REQUIRED WORK
In the listing below, print everything from the line containing "You are a GUI" down to the line containing "click(312, 439)", both lines included, and nothing else, reproducing each line word for word.

SOURCE MATERIAL
........

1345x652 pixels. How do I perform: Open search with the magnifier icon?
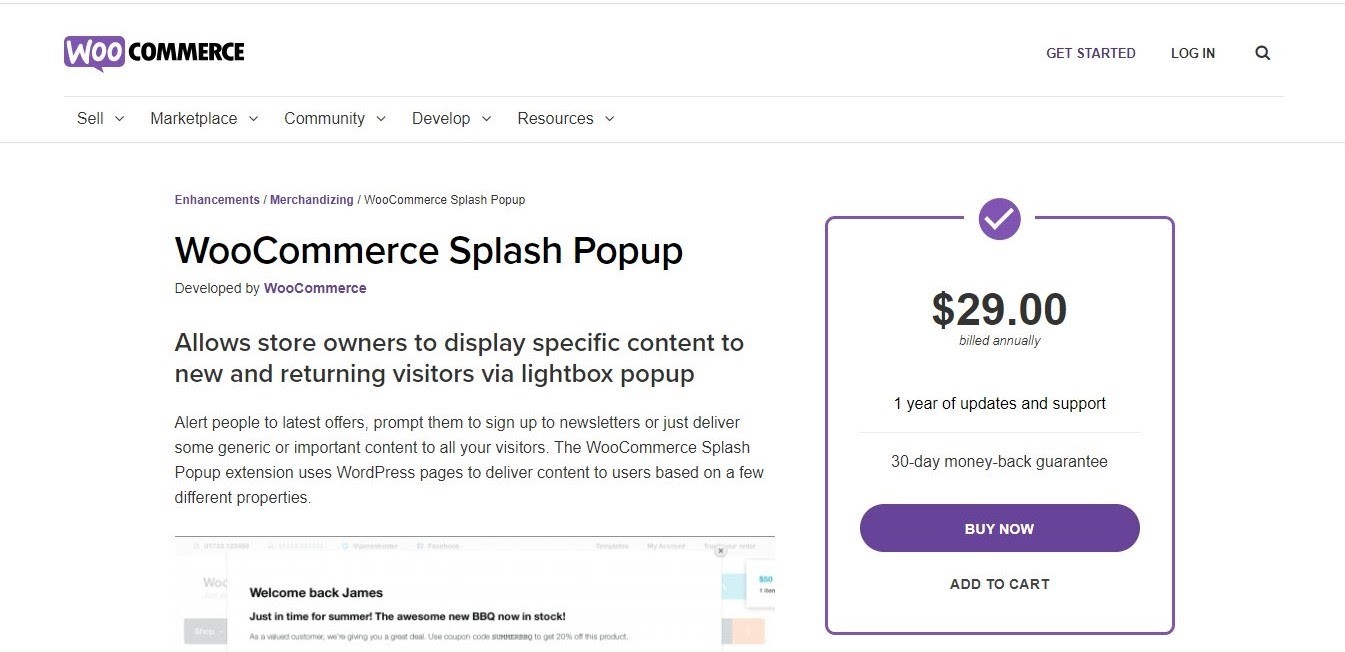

........

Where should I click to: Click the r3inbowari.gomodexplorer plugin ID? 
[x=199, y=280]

........

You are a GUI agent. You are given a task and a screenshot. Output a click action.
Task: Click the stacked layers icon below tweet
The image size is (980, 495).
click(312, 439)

........

PROBLEM SOLUTION
You are a GUI agent. You are given a task and a screenshot. Output a click action.
Task: Click the stacked layers icon below tweet
The image size is (980, 495).
click(312, 439)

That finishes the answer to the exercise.